Me and my guitarist met up yesterday and we learned Even Flow. We recorded ourselves playing it. After seeing the recording, I realized I make some weird ass faces when I'm concentrating.

I've been playing the drums for a year, and something like the chorus to Even Flow for me takes a shitload of coordination (what with the accents on the bell, keeping time with hi-hat, hitting the crashes, etc). I have to stare at the bell of my ride to make sure I don't miss it.

I can do it nearly perfectly, but honestly, I look like a robot when playing. A robot that makes weird ass faces.

[video=youtube;jZFKecOF-Tk]http://www.youtube.com/watch?v=jZFKecOF-Tk[/video]

Also, I know, we were playing 30 clicks faster than the original tempo. That was on purpose. We're slowing it down once we add a singer.

How do I overcome this?


----------



## xXRadioactiveXx (Oct 3, 2010)

lol u should try loosening up a bit. i tried that and then i played 2 times better. its awesome hehe. but yeah...try it... :3


----------



## Cam (Oct 3, 2010)

You need to add on your entertainment value

The only time you shouldnt worry about what you look like is when you are recording the music.

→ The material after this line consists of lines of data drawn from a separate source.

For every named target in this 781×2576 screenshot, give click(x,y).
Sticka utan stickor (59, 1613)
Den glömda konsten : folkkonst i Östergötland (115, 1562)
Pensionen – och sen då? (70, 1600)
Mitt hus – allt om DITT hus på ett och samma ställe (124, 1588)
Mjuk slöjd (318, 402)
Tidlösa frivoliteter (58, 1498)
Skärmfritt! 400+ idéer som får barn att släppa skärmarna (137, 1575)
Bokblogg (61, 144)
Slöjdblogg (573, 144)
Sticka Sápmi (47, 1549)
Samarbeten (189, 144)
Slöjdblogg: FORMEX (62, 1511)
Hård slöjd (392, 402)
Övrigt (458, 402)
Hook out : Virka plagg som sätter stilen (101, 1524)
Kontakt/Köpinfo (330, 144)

When performing you cant only bring on good music, you have to be able to keep a crowd entertained. Being a drummer theres really not much you can care about looking like other than looking like you play the drums pretty damn well.

So I would start off by learning the song by heart, then once you can play the song very easily, start shaping up how you look while playing, because you will worry more about that then concentrating on the song because you will be able to play it fluently


----------



## Jude (Oct 3, 2010)

Yeah, thanks. I was actually pretty loosened up at first, then I added that damn bell accent in.


----------